Foto: Imago/Zumapress
Senado aprova afastamento da presidente
Em 12/05, após uma sessão de mais de 20 horas, o Senado aprovou por clara maioria a continuidade do processo de impeachment de Dilma. Foram 55 votos a favor do impedimento e 22 contrários. Após o aval dos senadores, a presidente fica afastada por 180 dias, enquanto é julgada, e o vice Michel Temer assume a presidência interinamente.
Foto: Getty Images/M.Tama
Relator defende julgamento final
Em seu relatório final sobre o processo de impeachment, apresentado em 02/08, o relator e senador Antonio Anastasia (PSDB-MG) defendeu que Dilma vá a julgamento final pelo crime de responsabilidade fiscal. Anastasia argumentou que a presidente afastada abriu créditos suplementares sem autorização do Congresso Nacional e praticou as chamadas pedaladas fiscais.
Foto: Reuters/U.Marcelino
Comissão aprova relatório
Em 04/08, a Comissão Especial do Impeachment no Senado aprovou o relatório do senador Anastasia, favorável ao prosseguimento do processo de impeachment contra Dilma. Dos 21 senadores que compõem a comissão, 15 votaram a favor da continuação do processo, e cinco, contra. Com isso, a comissão encerrou os trabalhos. O relatório seguiu para votação por todos os 81 senadores.
Foto: Reuters/U. Marcelino
Senado decide levar Dilma a julgamento
Em 10/08, os senadores decidiram, por 59 votos contra 21, levar Dilma a julgamento. A maioria dos senadores seguiu o parecer do relator Anastasia, cujo relatório havia sido aprovado pela comissão especial do impeachment. O resultado indica que Dilma terá dificuldade para reverter seu afastamento definitivo na votação final. Para a condenação são necessários 54 votos.
Foto: Reuters/A. Machado
Iniciada fase final do processo
O Senado deu início à fase final do processo de impeachment no dia 25/08, quase nove meses após sua abertura. O primeiro dia de audiência teve mais de 15 horas de duração e foi marcado por bate-boca entre petistas e senadores favoráveis à saída definitiva de Dilma. O julgamento, que começou com os depoimentos de testemunhas, é comandado pelo presidente do STF, Ricardo Lewandowski.

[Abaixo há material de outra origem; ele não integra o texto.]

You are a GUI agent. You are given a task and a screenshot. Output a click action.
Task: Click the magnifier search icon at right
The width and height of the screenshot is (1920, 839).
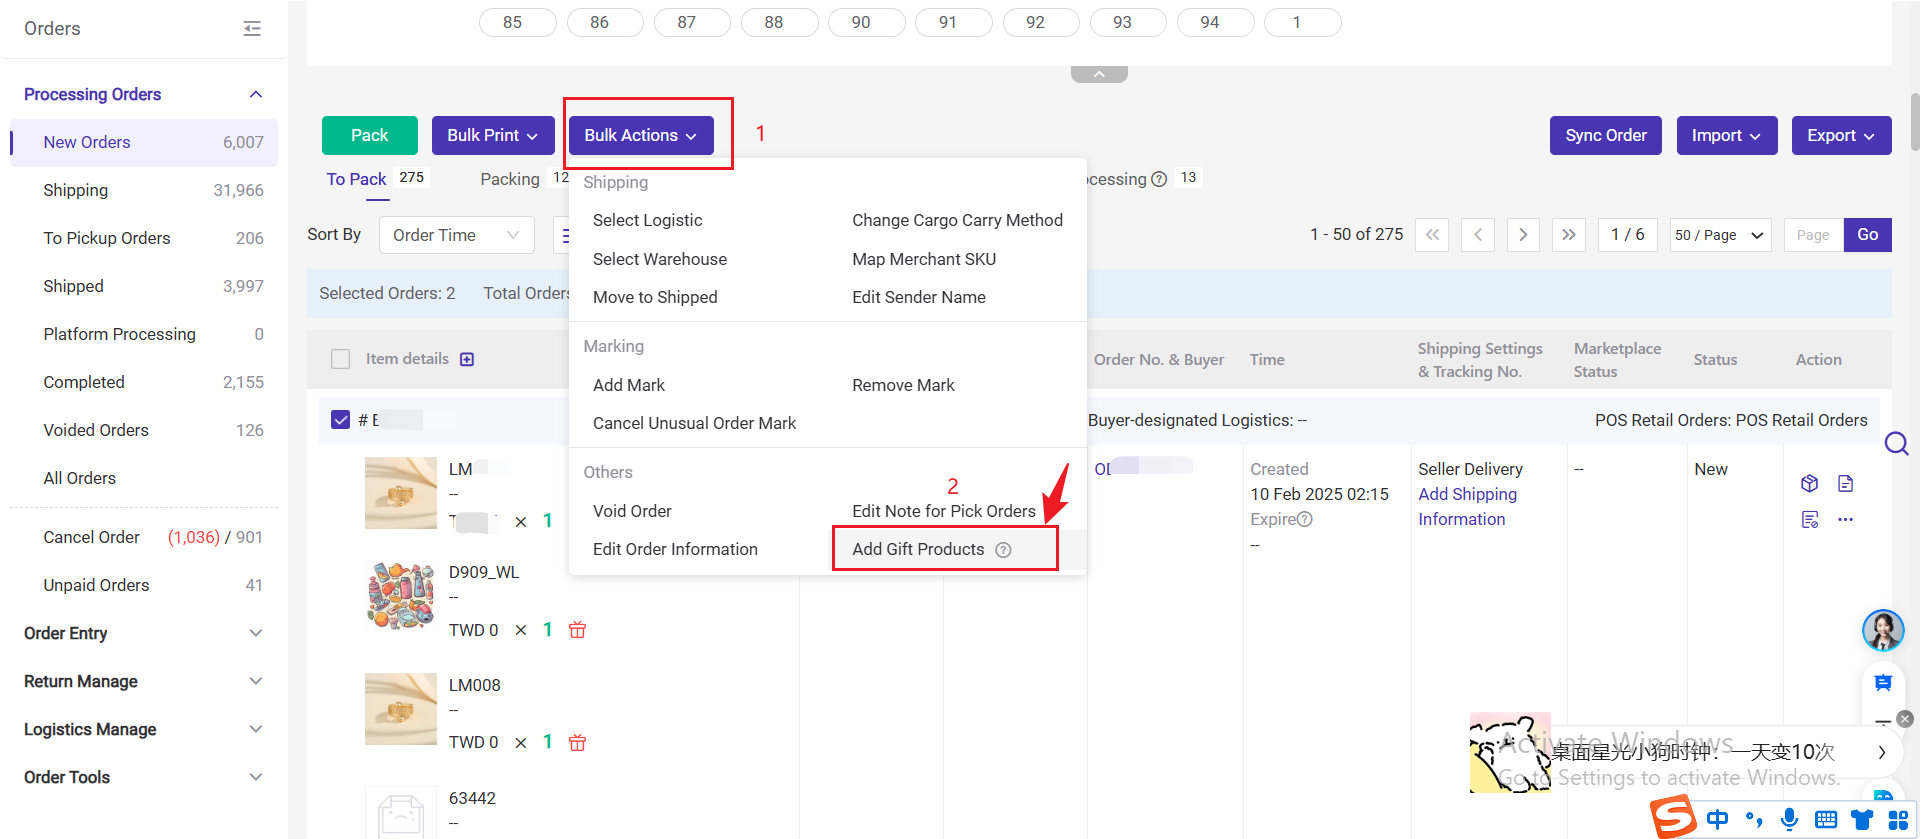[1896, 443]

Foto: Reuters/U. Marcelino
Discurso de defesa de Dilma
Em 29 de agosto, a presidente afastada Dilma Rousseff apresentou sua defesa da acusação de crime de responsabilidade no Senado. Em sua fala, a petista garantiu que sempre seguiu a Constituição, lembrou os tempos da ditadura militar, usou repetidas vezes o termo golpe e reiterou sua luta pela democracia. "Jamais haverá justiça na minha condenação", afirmou.
Foto: Getty Images/AFP/E. Sa
Dilma é cassada pelo Senado
Na votação final do processo de impeachment, o Senado decidiu, em 31/08, afastar em definitivo Dilma da Presidência da República. Foram 61 votos favoráveis ao impeachment e 20 contrários – eram necessários 54 para a cassação. Todos os 81 senadores participaram da sessão. Em segunda votação, porém, os parlamentares decidiram por manter o direito de Dilma de exercer cargos públicos.